> _Excerpted passage_
- Opening Delimiter -
However, the European Commission cannot suppress its own paternalistic instincts to simply ban everything. Apart from the obvious fact that even higher taxes will erode Europeans’ purchasing power, Commissioner Hoekstra also seems to fail to understand that this will further increase the market for illegal cigarettes, an important source of income for organised crime.
On the contrary, he claims that higher taxes on tobacco ‘will help to crack down on fraud & cross-border traffic, counterfeit goods, and tax evasion.’ This is almost laughable. Every serious study shows that the opposite is true. For example, the EPICENTER think tank cites a study showing that ‘a 1 euro increase in excise duty per pack is associated with a 5 to 12 per cent increase in the illegal market.’
Furthermore, von der Leyen & co also want to introduce a new tax on electronic waste and income from the new European ETS2 carbon tax. This new tax, which will come into force in 2027, means that the European ETS climate taxation scheme, which has helped to make energy prohibitively expensive for European companies, will be extended to consumers. They will have to pay an estimated 25% more to drive a diesel or petrol car. Average households will also have to pay an extra 700 euros per year to heat their homes with gas. This is a particularly aggressive attack on the purchasing power of the population, and yet there is hardly any political uproar about it. And now the European Commission wants a share of the revenue from the Member States.
- Closing Delimiter -
> _Task goal_
Decide whether each statement agrees with the passage on EU tax plans, answering yes or no and quoting the words that settle it: (a) the ETS2 tax is due to take effect in 2027; (b) average households are expected to pay an extra 500 euros per year to heat their homes with gas; (c) Commissioner Hoekstra claims higher tobacco taxes will help fight fraud.

> _Record set_
- Opening Delimiter -
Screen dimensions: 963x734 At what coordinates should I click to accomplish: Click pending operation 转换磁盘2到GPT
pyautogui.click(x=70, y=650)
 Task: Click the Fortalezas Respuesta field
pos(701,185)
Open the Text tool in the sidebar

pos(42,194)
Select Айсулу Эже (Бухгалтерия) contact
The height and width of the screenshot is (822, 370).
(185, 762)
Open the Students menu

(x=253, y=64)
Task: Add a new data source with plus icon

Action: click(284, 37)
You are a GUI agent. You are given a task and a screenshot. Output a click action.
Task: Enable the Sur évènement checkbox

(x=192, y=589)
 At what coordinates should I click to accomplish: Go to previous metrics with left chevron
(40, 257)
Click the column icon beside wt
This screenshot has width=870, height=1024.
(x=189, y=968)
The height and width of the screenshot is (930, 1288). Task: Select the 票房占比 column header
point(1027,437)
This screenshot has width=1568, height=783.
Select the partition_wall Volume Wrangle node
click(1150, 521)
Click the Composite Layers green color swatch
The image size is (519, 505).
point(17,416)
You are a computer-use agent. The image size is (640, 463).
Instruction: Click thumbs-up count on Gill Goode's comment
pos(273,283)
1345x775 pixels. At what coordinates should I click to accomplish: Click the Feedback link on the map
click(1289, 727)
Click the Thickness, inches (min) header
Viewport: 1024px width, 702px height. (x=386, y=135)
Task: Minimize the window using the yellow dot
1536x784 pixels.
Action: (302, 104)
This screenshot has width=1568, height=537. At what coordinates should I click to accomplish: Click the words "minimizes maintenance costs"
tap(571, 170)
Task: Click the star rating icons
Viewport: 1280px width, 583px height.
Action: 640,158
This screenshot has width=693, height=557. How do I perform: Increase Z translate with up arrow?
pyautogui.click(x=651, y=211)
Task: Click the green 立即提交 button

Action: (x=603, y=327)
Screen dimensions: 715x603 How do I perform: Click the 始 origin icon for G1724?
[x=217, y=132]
- Closing Delimiter -
> _Expected output_
(a) Yes: "This new tax, which will come into force in 2027"
(b) No: "Average households will also have to pay an extra 700 euros per year to heat their homes with gas."
(c) Yes: "he claims that higher taxes on tobacco ‘will help to crack down on fraud & cross-border traffic, counterfeit goods, and tax evasion.’"